So This Is How It Ends: A Writer In Grandmother’s Footsteps

In a nice piece of symmetry Kathleen MacMahon’s novel, So This Is How It Ends, recently signed by Little Brown (UK) and Grand Central (US),  will be published in 2012, the centenary of the birth of Mary Lavin, the author’s grandmother.

‘My memory of  grandmother as a writer,’ Kathleen MacMahon said, ‘is of her in bed with a wooden tray writing, with endless pots of tea. That must have lodged in my brain at some point as being quite a nice job.’

So This Is How It Ends is a love story about a man who crosses the Atlantic to Ireland, as the Celtic Tiger collapses, and falls in love with a distant cousin. It is 90 years since the nine-year old Mary Lavin left the place of her birth in East Walpole, outside Boston,  and sailed the Atlantic to Ireland on the SS Winefriedian with her mother. Mary Lavin’s transition from America to Athenry, her mother’s birth-place, is wonderfully captured in her short story ‘Lemonade’.

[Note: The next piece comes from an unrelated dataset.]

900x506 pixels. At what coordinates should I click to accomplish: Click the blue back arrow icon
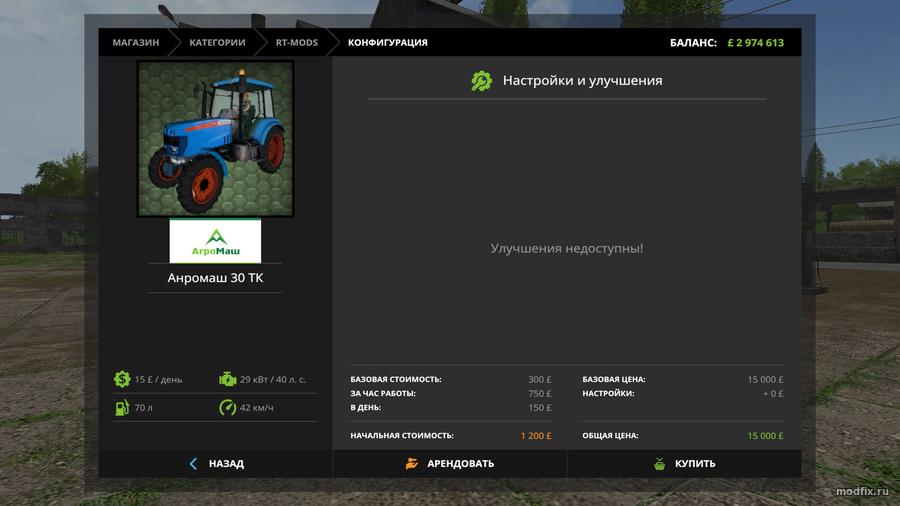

I visited East Walpole last summer, travelling along Boston’s Washington Street that seemed to go on forever. I walked in the Francis William Bird Park, where Mary Lavin played as a child when her father was employed on the Bird estate.

Mary Lavin would, I imagine, have been thrilled by the writing success of her grand-daughter. The publication of So This Is How It Ends will be an appropriate event to mark the centenary of Kathleen MacMahon’s grandmother’s birth.